My observations are tempered by two lifelong biases: sympathy for people living in a controlled society and different ways to celebrate holidays. The biases may reflect my decades ago training as a sociologist.
In one way, I feel visiting Egypt is like it would have been if I visited the USSR during the Cold War peak: the government controls the populace but the people are similar to us in their concerns and interests. At no time did we feel unwelcome; quite often people would want their picture taken with us and would give their best wishes in broken English. In Egypt, family is critical and your main orientation.
By chance, or luck of the calendar, we spend time in Egypt during the Islamic Eid al-Adha holiday. Eid al-Adha is a feast of sacrifice with offerings to the needy combined with a kind of four day festivity where people wear new garments, children get presents and families celebrate. We saw celebrations in the smallest towns with shops filled of gifts for children and family celebrations in Cairo from cemetery visits to picnics in the Cairo equivalent of New York City's Central Park. Night time brought out colors; the decorated boats on the Nile in Cairo were almost magical.
The extent of archeological and historical sites is almost incomprehensible. We have a myopic view of the extent of the sites in historic Egypt is based on Western museum exhibitions such as King Tut and mummies and other artifacts in major museums. These pale by comparison with the reality. For example, King Tut is a two room tomb: tombs in Egypt quite often exceeded thirty rooms, all with art work, gold and jewelry. Our impression is constrained as if our impression of a major city like Boston is based on a three-Decker and not the diverse landscape.
The pyramids are a testament to engineering and architecture, considering they were built with only human and animal power and have detailed specifications. The Temples pioneered the keystone, arch and different columns; usually the designs were sculpted on the stone and not by working on plaster surfaces on the stone. Due to the arid climate the art work has stood the test of time. Some of the art work within a tomb that is 3,000 years old looks like it was colored yesterday.
The ancient culture was not a primitive culture. Most of the contributions we attribute to ancient Greek are Egyptian in origin. Hieroglyphs indicate spreadsheets, surgical instruments similar to what we us today, numbers with placement, basic knowledge of physics and perspective. A recent mummy was found with braces on the teeth.

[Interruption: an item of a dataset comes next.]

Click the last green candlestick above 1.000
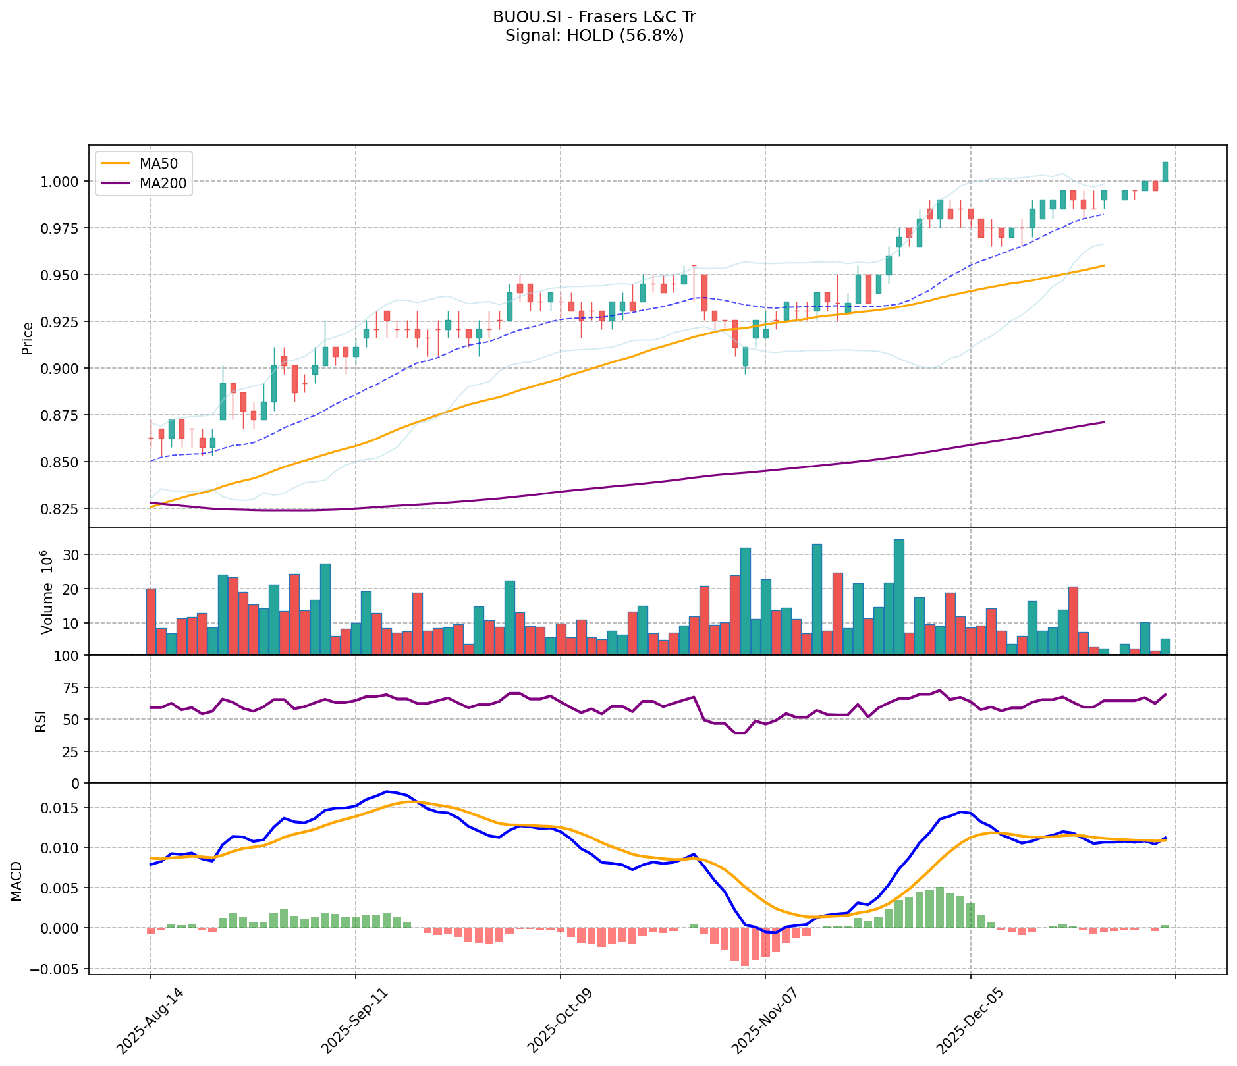 point(1165,172)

In Egypt, life is water. Most people live within three miles of the Nile River. Bottled water is ubiquitous and sold at places more frequent than Duncan Doughnuts locations in New England. I experienced ecological shock when seeing how abruptly green areas at the side of the Nile end and the 2,300 mile desert to the Atlantic starts; no gradients. The Nile is used for everything: cleaning, drinking, bathing and irrigating.
Cities are also dependent on water and tradition. Cairo has a set of irrigation canals that are grossly polluted with trash on the banks wherever you look. Large areas of Cairo are taken up by family farms. Traffic is a free-for-all, with what we would call a rent-a-wreck, 1960ish VW vans without side doors and anything with a motor; it's amazing how much you can get on a small motorcycle or pickup truck. (I wonder how this compares to traffic in India.) Part of this problem is little or no city police.
Parts of Cairo are magnificent. This includes the area around the Presidential Palace, the Citadel with its magnificent Mohammad Ali mosque and streets parallel to the main roads. For the most part, everything is done on a 24/7 basis at small stores, ranging from food to auto repair. The non-Islamic holy sites are preserved and accessible. We went to Tahrir Square where the major rallies occur; it's similar to Columbus Circle in New York City and has its own subway stop.
Egypt is in a major transition with much uncertainty as the country tries to stabilize. The emerging steady state may be contrary to our American values but Egypt will survive. It's survived for 5,000 plus years.